In 2011, Cliff Hines brought together young jazz and indie rock musicians for a night of music by David Bowie at One Eyed Jacks. James Westfall was among the musicians assembled, and he and the Wee Trio were already considering an album examining Bowie’s music from a jazz perspective. Ashes to Ashes suggests that if you wash 30 years of glam off of Bowie, durable songs remain.
The trio approaches Bowie’s catalogue with seriousness; unlike some tracks by jazz-band-on-rock the Bad Plus, there’s no sense that the Wee Trio’s riding the novelty of the enterprise. They spruce up the dramatic/sluggish “Sunday” from Heathen by playing with the dynamics, moving from a hypnotic murmur on Westfall’s vibes to a near-march by the end with bassist Dan Loomis and drummer Jared Schonig asserting themselves logically within the context.
Smartly, the trio brackets Ashes to Ashes with lesser known songs, making it easier to hear the Wee Trio’s place in the material. The album opens with “Battle for Britain (The Letter)” from Earthling, a harsh, aggressive song with distorted guitars riding programmed drum percussion, but since many gave up on Bowie after the sad albums that followed Let’s Dance, the song will be new to many. Schonig honors the original’s percussive heart with a series of tight rolls as part of the basic drum pattern, and Westfall’s vibes shed the noise and reveal a solid melody, although one that brings to mind a couplet from Helen Reddy’s “I Am Woman”. Oops.

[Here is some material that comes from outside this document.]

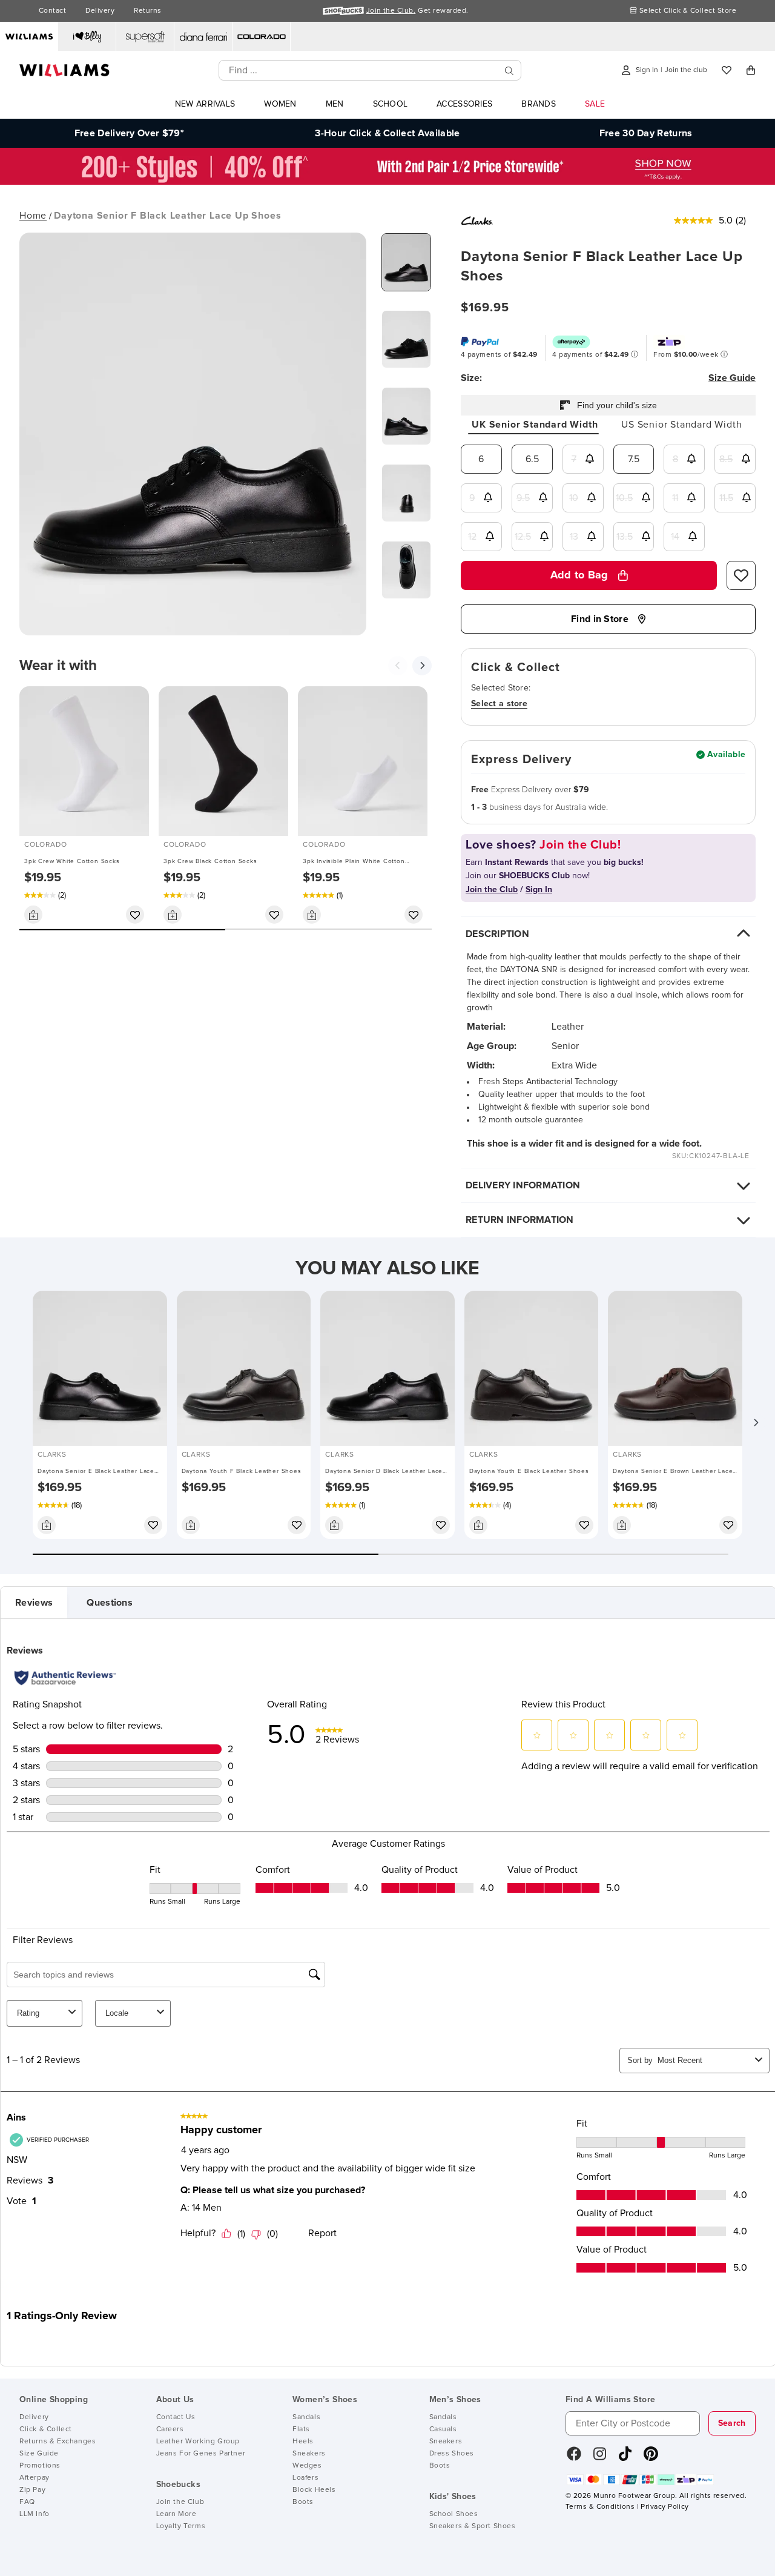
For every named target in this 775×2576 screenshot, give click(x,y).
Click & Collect (45, 2429)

Throughout, there are smart arrangement touches—assigning the fuzz-tone guitar part in “The Man Who Sold the World” to the bass, the bass and drums drop out for the “I’m happy / hope you’re happy too” phrase in “Ashes to Ashes.” These and similar minor substitutions make meaningful changes and give the Wee Trio versions personality. The band never gets quite as out as I’d hope, but there’s plenty of adventure and invention in these tracks.